[[ INPUT MATERIAL, beginning ]]

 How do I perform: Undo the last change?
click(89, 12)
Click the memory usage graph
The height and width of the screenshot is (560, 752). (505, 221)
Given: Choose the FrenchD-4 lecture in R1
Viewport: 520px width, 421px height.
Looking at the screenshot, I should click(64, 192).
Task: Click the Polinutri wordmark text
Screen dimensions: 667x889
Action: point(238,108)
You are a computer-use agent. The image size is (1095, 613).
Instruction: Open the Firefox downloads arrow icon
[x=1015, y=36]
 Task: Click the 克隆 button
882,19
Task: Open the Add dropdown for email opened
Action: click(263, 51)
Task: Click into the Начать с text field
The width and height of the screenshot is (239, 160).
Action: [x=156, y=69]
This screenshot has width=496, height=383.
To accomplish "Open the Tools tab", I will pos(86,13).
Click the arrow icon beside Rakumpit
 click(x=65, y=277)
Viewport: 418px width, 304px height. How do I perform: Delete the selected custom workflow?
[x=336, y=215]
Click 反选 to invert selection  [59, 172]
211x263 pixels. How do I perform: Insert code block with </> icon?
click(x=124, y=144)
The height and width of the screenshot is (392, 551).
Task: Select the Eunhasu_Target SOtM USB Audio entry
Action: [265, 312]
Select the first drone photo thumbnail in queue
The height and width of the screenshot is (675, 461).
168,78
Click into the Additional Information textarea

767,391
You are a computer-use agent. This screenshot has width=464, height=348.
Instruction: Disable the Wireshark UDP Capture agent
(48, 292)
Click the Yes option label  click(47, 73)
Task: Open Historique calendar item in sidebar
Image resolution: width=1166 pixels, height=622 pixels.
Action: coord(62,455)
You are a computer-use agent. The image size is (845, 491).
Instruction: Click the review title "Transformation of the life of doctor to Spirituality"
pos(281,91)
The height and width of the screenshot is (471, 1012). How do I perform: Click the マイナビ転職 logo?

[[ INPUT MATERIAL, end ]]

**HOW TO COMPLETE THIS TASK**
Transcribe all of the data so that each line matches the source exactly.

**EXERCISE RESULT**
 How do I perform: Undo the last change?
click(89, 12)
Click the memory usage graph
The height and width of the screenshot is (560, 752). (505, 221)
Given: Choose the FrenchD-4 lecture in R1
Viewport: 520px width, 421px height.
Looking at the screenshot, I should click(64, 192).
Task: Click the Polinutri wordmark text
Screen dimensions: 667x889
Action: point(238,108)
You are a computer-use agent. The image size is (1095, 613).
Instruction: Open the Firefox downloads arrow icon
[x=1015, y=36]
 Task: Click the 克隆 button
882,19
Task: Open the Add dropdown for email opened
Action: click(263, 51)
Task: Click into the Начать с text field
The width and height of the screenshot is (239, 160).
Action: [x=156, y=69]
This screenshot has width=496, height=383.
To accomplish "Open the Tools tab", I will pos(86,13).
Click the arrow icon beside Rakumpit
 click(x=65, y=277)
Viewport: 418px width, 304px height. How do I perform: Delete the selected custom workflow?
[x=336, y=215]
Click 反选 to invert selection  [59, 172]
211x263 pixels. How do I perform: Insert code block with </> icon?
click(x=124, y=144)
The height and width of the screenshot is (392, 551).
Task: Select the Eunhasu_Target SOtM USB Audio entry
Action: [265, 312]
Select the first drone photo thumbnail in queue
The height and width of the screenshot is (675, 461).
168,78
Click into the Additional Information textarea

767,391
You are a computer-use agent. This screenshot has width=464, height=348.
Instruction: Disable the Wireshark UDP Capture agent
(48, 292)
Click the Yes option label  click(47, 73)
Task: Open Historique calendar item in sidebar
Image resolution: width=1166 pixels, height=622 pixels.
Action: coord(62,455)
You are a computer-use agent. The image size is (845, 491).
Instruction: Click the review title "Transformation of the life of doctor to Spirituality"
pos(281,91)
The height and width of the screenshot is (471, 1012). How do I perform: Click the マイナビ転職 logo?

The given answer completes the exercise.